** Opening INPUT FOR THIS TASK block **

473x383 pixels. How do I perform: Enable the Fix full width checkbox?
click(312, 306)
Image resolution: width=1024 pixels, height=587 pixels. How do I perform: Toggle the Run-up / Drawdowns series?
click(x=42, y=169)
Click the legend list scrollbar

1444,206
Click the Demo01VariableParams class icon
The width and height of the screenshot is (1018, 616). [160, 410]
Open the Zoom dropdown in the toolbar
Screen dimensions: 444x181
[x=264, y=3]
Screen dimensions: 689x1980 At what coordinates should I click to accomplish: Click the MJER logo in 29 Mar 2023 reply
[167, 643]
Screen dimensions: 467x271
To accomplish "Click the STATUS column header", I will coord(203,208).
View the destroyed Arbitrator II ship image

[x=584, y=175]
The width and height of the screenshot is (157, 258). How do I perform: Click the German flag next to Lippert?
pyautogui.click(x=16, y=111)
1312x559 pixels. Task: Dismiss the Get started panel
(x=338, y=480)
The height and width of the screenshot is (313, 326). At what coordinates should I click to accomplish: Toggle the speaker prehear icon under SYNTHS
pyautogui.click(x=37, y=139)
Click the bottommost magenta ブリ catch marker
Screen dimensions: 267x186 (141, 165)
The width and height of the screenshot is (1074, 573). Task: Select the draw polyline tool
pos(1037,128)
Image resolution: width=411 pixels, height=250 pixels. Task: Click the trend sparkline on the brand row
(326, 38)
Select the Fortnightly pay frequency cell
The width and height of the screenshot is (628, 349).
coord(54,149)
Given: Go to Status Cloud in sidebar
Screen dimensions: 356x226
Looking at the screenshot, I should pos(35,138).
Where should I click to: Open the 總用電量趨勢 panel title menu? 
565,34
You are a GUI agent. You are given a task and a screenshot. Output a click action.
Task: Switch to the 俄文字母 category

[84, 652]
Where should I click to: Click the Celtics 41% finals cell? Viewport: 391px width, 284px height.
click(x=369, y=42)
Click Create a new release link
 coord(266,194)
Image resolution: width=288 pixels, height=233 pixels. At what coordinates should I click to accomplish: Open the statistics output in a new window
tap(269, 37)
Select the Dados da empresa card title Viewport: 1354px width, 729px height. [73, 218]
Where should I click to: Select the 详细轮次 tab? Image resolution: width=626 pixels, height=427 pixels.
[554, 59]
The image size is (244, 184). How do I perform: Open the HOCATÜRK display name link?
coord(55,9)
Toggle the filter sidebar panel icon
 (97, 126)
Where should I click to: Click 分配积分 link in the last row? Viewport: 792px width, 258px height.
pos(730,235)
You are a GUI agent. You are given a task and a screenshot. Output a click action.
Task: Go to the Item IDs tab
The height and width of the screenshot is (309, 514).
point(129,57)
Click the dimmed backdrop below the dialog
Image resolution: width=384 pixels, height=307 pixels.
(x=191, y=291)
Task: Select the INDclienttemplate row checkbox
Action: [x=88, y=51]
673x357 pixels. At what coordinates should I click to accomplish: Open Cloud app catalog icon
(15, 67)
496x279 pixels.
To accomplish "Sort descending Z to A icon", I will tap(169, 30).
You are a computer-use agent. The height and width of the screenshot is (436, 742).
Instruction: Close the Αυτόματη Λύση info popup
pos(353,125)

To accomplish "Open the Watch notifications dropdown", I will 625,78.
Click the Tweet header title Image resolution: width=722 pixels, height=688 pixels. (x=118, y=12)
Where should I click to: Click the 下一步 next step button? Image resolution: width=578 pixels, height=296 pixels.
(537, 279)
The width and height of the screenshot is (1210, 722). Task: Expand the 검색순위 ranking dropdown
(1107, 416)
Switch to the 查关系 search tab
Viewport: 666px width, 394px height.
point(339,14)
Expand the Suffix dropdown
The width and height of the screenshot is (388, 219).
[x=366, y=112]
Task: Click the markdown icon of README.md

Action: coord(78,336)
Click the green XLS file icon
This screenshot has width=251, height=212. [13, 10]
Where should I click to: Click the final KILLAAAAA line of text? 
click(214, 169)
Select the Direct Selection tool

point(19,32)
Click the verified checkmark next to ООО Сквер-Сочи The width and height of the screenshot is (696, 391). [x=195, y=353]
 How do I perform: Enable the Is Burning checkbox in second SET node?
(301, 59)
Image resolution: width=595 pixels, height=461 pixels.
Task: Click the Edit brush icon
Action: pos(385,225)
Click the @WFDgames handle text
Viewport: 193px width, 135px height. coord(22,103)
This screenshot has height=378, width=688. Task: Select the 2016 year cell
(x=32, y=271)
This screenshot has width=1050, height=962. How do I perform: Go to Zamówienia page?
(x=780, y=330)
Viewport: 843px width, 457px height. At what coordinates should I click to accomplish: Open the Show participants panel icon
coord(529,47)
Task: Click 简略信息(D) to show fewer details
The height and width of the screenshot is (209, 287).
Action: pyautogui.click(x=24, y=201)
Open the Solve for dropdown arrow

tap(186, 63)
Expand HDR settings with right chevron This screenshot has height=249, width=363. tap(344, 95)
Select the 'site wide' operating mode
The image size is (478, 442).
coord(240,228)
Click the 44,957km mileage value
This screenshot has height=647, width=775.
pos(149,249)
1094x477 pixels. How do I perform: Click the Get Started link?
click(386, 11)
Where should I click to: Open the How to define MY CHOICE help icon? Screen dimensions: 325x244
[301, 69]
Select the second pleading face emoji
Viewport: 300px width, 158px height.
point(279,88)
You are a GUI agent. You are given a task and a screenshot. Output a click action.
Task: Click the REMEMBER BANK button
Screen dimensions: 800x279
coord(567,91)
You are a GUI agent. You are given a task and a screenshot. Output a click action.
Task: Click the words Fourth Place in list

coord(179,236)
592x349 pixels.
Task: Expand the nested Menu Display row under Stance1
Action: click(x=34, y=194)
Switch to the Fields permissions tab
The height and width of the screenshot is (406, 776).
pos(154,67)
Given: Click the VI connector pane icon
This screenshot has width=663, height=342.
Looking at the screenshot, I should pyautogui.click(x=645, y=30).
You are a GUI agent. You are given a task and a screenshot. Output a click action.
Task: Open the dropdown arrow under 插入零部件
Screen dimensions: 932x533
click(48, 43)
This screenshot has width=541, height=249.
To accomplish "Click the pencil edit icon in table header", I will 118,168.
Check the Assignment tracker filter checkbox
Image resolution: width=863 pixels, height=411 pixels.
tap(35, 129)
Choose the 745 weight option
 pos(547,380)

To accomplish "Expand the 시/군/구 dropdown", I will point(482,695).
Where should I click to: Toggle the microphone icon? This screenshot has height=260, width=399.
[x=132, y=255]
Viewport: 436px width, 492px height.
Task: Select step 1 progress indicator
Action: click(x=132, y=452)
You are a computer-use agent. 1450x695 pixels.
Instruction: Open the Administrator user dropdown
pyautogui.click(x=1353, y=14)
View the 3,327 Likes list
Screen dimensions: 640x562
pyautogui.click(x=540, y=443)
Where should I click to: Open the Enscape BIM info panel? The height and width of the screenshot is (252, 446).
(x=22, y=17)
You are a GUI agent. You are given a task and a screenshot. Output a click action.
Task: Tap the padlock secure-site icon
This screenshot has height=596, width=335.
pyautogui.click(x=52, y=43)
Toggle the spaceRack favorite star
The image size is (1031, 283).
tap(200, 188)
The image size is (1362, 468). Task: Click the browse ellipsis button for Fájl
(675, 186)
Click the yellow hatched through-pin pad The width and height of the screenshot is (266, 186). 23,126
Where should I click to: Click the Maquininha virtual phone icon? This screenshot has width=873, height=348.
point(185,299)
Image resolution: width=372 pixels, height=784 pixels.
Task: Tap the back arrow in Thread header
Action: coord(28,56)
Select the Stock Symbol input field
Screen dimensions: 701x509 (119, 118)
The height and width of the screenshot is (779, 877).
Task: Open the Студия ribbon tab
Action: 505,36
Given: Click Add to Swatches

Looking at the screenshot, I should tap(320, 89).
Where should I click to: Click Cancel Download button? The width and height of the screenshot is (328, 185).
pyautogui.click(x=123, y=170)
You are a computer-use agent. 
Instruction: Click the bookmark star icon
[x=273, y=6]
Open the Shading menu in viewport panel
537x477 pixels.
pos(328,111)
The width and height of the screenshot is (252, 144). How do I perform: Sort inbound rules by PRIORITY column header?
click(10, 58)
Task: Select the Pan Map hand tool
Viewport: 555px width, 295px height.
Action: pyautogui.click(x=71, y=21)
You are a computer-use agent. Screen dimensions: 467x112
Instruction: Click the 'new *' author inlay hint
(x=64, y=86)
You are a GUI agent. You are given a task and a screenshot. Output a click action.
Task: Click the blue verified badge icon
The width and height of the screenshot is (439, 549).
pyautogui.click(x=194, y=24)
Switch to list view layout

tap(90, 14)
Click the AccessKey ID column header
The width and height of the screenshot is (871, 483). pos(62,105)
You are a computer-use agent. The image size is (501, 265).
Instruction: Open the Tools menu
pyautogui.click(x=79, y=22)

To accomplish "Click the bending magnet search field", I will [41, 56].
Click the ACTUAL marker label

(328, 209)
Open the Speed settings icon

** Closing INPUT FOR THIS TASK block **

= ABOUT THIS TASK =
Which lines above contain the word "settings"? Copy each of them.

= SOLVED PROBLEM =
Expand HDR settings with right chevron This screenshot has height=249, width=363. tap(344, 95)
Open the Speed settings icon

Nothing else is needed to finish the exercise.